Descansé un momento pero al ver que no podía conciliar el
sueño bajé a dar un recorrido por el hotel. No me gustó, ese tipo de ambiente
que sacrifica la elegancia por la ostentación. Demasiado despliegue de un lujo
artificial que hacía contraste vergonzoso con el entorno. No sé cómo serán sus
condiciones en este momento. Ya cercana la noche me acerqué a cenar, no había
comido nada desde el desayuno y el hambre me lo recordó. Para los pasajeros de
Santa Bárbara nos ofrecían un ligero brunch
de comida fría, un self service en una terracita acogedora. Al llegar me
dijeron que me tenía que sentar en una mesa con los ecuatorianos que seguían
gritando y bebiendo encaletado. Me negué y después de cierto forcejeo me
permitieron sentarme sola en una pequeña mesa que escogí en el otro extremo.
Algo comí, en realidad no era apetitosa la oferta y me quedé leyendo un rato. Entonces
un tipo que estaba en la mesa de al lado comenzó a fastidiarme buscando
conversación, no se veía tampoco apetitoso.
Más bien desagradable, no tenía buen aspecto. Lo saludé por
cortesía y seguí leyendo hasta que se puso algo violento al ver que no le hacía
caso. Me paré asustada y le dije al mesonero que me dirigía a mi habitación,
que se fijara que el tipo no me siguiera y si no llamara a seguridad. No volteé
para atrás pues he aprendido que no se puede mostrar miedo. Me encerré en el
cuarto pendiente de cualquier ruido extraño. Resultado, otra noche de insomnio
que remedié en la mañana con un buen baño. Después de comer algo de desayuno,
esta vez con los ecuatorianos enratonados y silenciosos, me senté en el lobby
con una hermana que fue a acompañarme y me tomé un whisky. Al medio día nos
avisaron que abordáramos el autobús que nos llevaría a Maiquetía. Allí nos advirtieron que el avión no
aterrizaría en Tenerife, se dirigiría directo a Madrid. Ya no quise saber más
nada, no hice preguntas recosté la cabeza y cerré los ojos. No podía a esas
alturas sino entregarme a lo que viniera, estaba muy cansada.

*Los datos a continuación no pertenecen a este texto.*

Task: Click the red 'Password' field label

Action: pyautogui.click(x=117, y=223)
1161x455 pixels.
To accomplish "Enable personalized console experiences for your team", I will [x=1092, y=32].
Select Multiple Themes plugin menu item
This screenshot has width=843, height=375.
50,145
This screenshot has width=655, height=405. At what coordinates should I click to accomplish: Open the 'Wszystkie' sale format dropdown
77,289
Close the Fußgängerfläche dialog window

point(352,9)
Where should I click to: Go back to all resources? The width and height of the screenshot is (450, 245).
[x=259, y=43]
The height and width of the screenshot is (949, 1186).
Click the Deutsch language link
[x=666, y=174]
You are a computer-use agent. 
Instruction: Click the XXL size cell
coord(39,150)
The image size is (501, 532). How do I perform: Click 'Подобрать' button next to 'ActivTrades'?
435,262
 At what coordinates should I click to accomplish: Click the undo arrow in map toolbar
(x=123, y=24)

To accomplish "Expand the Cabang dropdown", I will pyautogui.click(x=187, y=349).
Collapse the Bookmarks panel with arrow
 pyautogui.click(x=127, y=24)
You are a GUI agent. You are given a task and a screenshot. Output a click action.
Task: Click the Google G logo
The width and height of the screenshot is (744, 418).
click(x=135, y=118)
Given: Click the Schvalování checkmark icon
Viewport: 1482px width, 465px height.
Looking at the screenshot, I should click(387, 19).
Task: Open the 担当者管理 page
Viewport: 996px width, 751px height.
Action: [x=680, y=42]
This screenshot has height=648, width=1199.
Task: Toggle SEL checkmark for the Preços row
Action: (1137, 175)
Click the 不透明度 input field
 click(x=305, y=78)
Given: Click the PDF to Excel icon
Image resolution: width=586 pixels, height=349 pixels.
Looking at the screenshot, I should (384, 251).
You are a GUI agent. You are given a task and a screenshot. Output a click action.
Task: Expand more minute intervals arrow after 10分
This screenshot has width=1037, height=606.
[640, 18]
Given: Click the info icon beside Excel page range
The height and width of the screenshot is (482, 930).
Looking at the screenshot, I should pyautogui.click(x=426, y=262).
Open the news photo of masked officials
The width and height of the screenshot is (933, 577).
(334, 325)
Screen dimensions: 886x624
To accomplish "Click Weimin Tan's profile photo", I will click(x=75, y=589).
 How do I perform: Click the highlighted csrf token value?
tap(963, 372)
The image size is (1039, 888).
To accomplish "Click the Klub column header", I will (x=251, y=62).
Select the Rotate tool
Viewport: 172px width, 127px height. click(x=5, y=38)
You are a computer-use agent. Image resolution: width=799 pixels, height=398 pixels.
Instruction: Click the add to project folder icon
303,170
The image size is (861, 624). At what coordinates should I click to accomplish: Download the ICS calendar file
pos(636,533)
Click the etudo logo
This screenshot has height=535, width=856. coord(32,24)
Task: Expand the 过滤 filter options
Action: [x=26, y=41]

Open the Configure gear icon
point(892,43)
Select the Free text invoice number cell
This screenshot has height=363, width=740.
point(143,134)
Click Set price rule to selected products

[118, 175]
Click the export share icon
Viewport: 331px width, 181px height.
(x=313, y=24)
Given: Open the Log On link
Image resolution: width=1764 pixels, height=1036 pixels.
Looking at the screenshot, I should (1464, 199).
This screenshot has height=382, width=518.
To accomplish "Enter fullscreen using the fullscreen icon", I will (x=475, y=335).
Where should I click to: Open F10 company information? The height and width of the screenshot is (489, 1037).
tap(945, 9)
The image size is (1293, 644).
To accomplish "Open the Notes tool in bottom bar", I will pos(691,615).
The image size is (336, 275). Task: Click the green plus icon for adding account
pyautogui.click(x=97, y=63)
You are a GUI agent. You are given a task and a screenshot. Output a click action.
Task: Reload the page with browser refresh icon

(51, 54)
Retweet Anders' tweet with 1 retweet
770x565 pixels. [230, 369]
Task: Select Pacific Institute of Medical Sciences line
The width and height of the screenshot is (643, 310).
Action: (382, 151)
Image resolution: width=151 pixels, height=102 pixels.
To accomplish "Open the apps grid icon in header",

Recordé a un tío que me aconsejaba que cuando tuviera
demasiados inconvenientes en lograr algo, desistiera porque eran avisos. No
podía desistir, la cita era con el nacimiento de mi primer nieto, Sebastián,
que ayer cumplió once años. Vive en Suiza, habla francés y suspira por Caracas
mientras yo suspiro por él. Allí estuve cuando el mundo escuchó su primer
berrinche y recordé tanto a mis padres que llegaban de primeros, cómodamente en
su carro, cuando nacieron mis hijos. Cómo nos cambió la vida!!!